Work to be completed
The reply should hold every entry exactly as written and none of the pictures.

Screenshot grounding data
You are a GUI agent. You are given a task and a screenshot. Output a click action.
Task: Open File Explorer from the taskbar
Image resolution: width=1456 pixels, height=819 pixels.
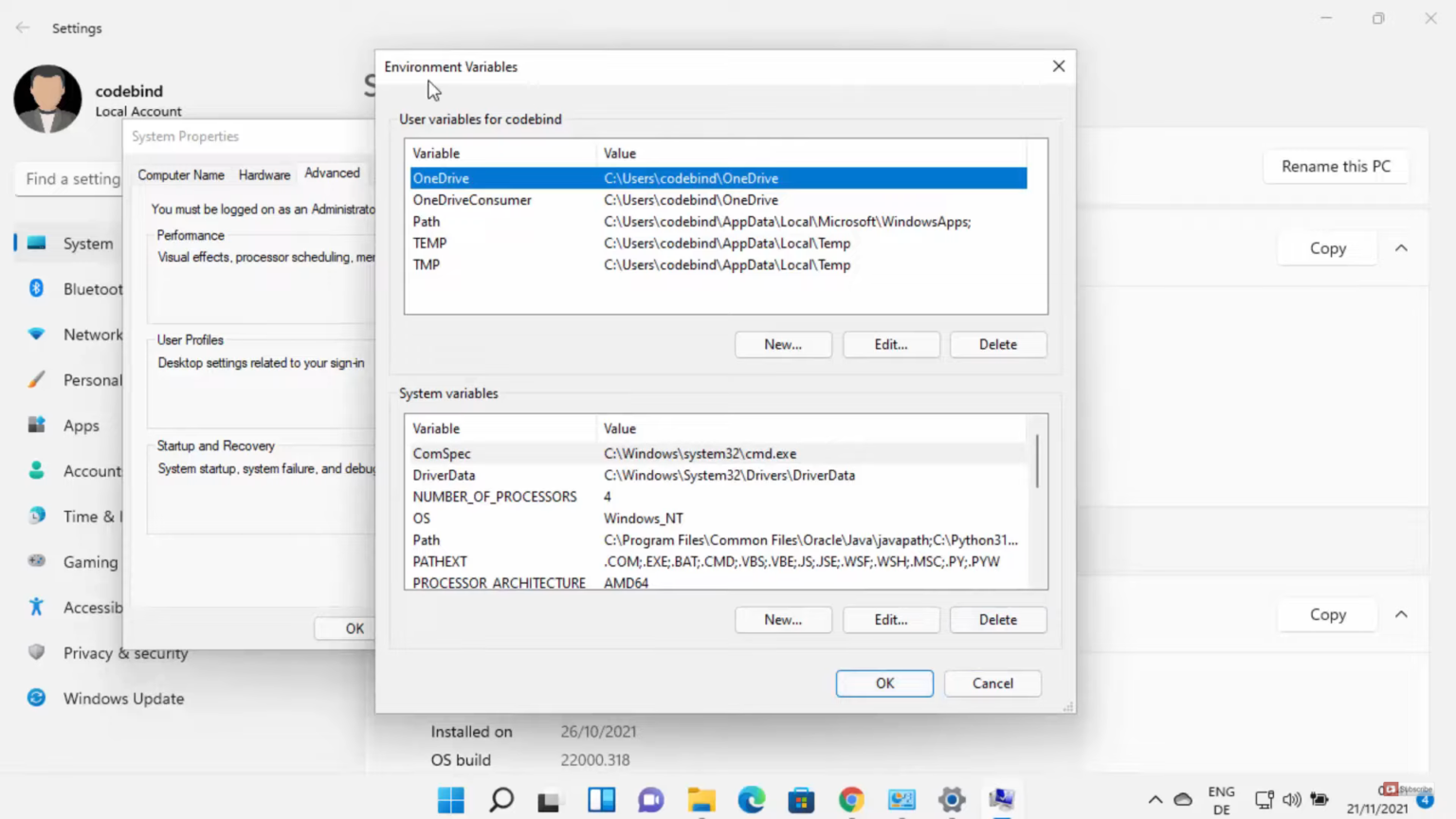coord(701,799)
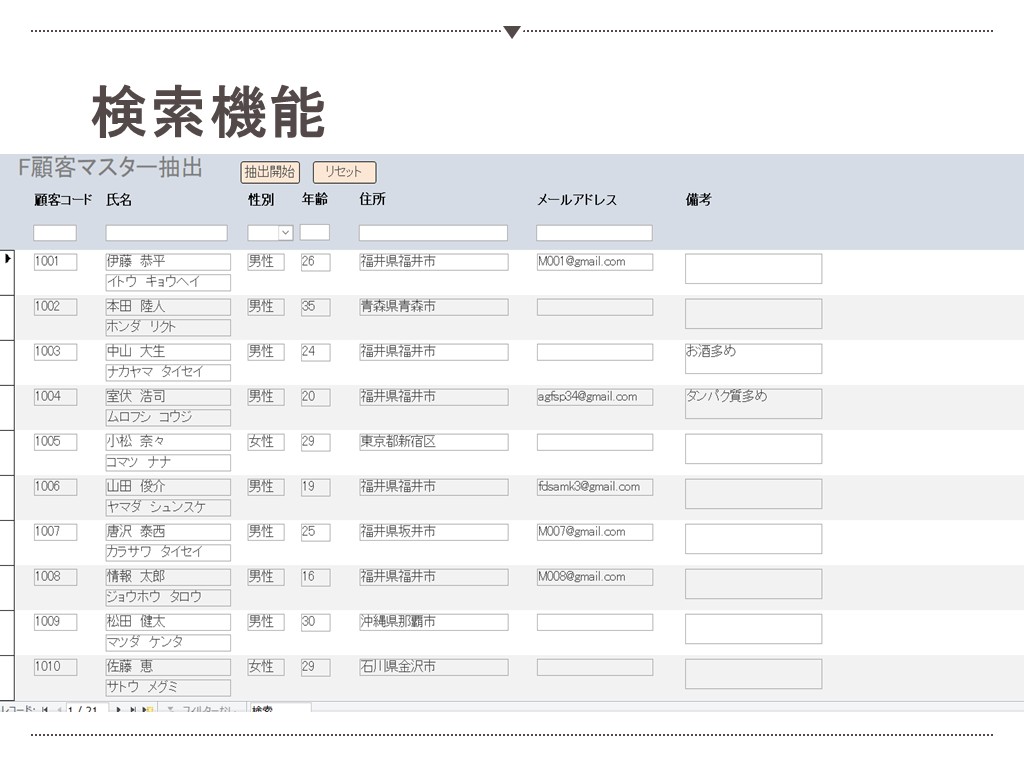
Task: Click address field 東京都新宿区
Action: [433, 442]
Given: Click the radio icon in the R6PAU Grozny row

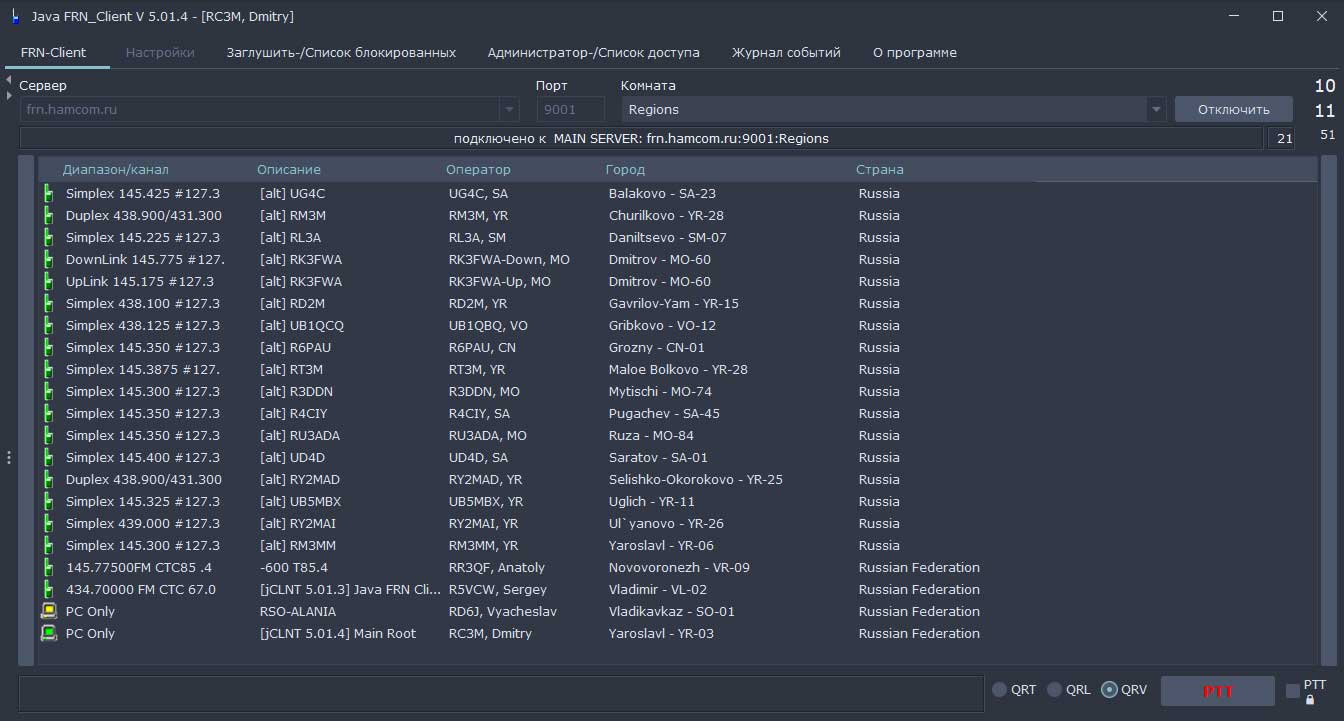Looking at the screenshot, I should [48, 348].
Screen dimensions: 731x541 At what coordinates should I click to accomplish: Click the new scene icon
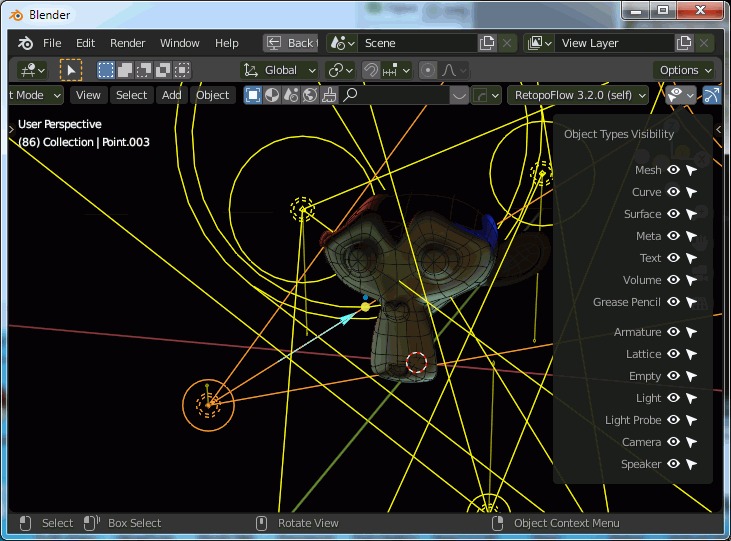(x=487, y=43)
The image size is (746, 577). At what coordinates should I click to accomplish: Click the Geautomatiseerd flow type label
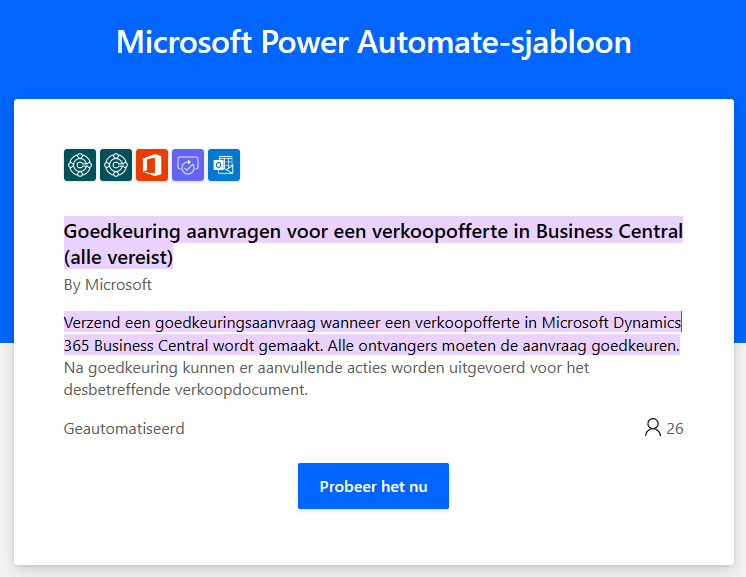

The answer
You are a GUI agent. You are given a task and a screenshot. Output a click action.
Task: Open File Explorer from the taskbar
Image resolution: width=1456 pixels, height=819 pixels.
coord(701,799)
Task: Click address field 東京都新宿区
Action: [433, 442]
Given: Click the radio icon in the R6PAU Grozny row

Looking at the screenshot, I should [48, 348].
Screen dimensions: 731x541 At what coordinates should I click to accomplish: Click the new scene icon
(x=487, y=43)
The image size is (746, 577). At what coordinates should I click to accomplish: Click the Geautomatiseerd flow type label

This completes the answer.